Figure 3. Inhibition by PI3K inhibitors of KCl- and NA-induced activation of Rho and phosphorylation of MYPT1 and CPI-17.

(A) Time-dependent changes of the amounts of GTP-RhoA in KCl-stimulated VSM in the presence of absence of LY. VSM was treated as in Figures 1(A) and 1(B).
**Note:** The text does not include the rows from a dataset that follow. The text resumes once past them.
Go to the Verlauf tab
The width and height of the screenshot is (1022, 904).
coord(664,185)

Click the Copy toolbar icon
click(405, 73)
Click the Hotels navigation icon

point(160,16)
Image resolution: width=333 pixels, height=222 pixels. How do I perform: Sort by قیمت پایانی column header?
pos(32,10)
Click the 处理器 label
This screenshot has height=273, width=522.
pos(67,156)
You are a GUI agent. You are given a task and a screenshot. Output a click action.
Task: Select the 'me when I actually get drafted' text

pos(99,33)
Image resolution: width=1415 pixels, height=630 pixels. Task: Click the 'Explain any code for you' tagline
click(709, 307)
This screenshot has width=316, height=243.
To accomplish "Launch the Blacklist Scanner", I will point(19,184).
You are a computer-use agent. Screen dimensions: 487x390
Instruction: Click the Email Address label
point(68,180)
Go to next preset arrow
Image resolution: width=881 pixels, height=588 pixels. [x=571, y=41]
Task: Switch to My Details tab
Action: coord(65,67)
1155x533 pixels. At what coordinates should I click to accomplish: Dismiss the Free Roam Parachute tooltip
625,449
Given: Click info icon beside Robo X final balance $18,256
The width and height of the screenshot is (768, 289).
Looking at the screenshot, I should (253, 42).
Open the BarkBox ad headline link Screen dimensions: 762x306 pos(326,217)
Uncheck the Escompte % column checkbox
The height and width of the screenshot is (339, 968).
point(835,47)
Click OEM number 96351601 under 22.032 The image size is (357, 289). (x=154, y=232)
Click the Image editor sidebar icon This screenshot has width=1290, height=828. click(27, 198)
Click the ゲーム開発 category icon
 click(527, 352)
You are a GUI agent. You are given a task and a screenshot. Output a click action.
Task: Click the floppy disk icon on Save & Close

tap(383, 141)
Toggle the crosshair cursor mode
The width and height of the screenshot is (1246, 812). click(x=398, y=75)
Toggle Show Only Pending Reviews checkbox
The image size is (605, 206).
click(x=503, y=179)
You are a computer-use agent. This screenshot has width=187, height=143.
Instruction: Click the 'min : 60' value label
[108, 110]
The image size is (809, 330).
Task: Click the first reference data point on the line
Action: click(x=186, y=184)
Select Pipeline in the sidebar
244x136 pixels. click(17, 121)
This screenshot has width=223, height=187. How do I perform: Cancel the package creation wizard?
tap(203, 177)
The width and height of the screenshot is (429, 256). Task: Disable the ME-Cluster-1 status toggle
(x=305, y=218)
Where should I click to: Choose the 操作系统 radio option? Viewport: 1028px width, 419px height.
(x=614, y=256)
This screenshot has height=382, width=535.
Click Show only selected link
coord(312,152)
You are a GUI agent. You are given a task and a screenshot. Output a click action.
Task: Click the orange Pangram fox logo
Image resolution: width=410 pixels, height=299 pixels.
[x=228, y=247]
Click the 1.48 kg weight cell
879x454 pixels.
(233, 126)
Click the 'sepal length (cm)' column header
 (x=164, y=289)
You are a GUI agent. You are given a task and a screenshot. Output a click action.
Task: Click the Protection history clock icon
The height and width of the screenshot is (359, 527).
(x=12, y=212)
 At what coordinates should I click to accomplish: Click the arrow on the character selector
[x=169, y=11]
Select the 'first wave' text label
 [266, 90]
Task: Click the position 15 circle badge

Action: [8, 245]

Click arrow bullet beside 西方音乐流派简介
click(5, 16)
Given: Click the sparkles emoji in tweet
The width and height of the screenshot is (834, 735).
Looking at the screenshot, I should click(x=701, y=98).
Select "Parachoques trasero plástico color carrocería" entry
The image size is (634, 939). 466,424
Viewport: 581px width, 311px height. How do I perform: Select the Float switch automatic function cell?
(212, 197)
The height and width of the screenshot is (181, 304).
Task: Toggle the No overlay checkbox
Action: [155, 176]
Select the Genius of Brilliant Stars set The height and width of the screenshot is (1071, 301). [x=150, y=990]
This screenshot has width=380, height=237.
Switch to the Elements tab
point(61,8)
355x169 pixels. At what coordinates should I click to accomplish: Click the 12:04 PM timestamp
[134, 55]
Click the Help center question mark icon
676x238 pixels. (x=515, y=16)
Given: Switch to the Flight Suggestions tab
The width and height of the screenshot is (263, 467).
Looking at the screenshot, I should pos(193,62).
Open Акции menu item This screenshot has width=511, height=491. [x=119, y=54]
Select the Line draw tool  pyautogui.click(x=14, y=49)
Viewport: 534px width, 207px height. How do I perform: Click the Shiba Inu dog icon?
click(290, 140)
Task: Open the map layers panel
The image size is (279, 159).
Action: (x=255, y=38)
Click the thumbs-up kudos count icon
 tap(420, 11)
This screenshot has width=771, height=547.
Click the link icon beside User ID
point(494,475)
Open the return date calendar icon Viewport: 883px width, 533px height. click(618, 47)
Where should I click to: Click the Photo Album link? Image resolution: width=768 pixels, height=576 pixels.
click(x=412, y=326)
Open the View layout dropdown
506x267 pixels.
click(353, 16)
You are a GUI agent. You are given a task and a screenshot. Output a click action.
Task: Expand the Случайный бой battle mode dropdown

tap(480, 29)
A portion (1/27) of tissue extracts was subjected to Western blot analysis for evaluating amounts of total RhoA in each sample. (B) Dose-dependent inhibition of KCl-induced RhoA activation by LY. VSM was treated as in Figure 1(C). (C) Inhibition of KCl (60 mM)- and NA (3 μM)-induced Rho activation at 5 min by LY (100 μM) and WMN (1 μM). (D) Inhibition of KCl- and NA-induced Thr⁸⁵⁰ MYPT1 phosphorylation by LY and WMN. (E) Inhibition of KCl- and NA-induced Thr⁶⁹⁵ MYPT1 phosphorylation by WMN. In (C) and (D), VSM was treated as in (C), and was analysed for Thr⁸⁵⁰ and Thr⁶⁹⁵ phosphorylation of MYPT1 by Western blotting using phosphorylation site-specific anti-phospho-MYPT1 antibodies. (F) Effects of Y-27632 on KCl- and NA-induced Thr⁸⁵⁰ and Thr⁶⁹⁵ MYPT1 phosphorylation. VSM was pretreated with 10 μM Y-27632 for 30 min and then stimulated as in (C). (G) Inhibition of KCl- and NA-induced Thr³⁸ CPI-17 phosphorylation by WMN. VSM was treated as in (C). * and #, P<0.05 compared with non-treated control and non-inhibitor-treated stimulation respectively.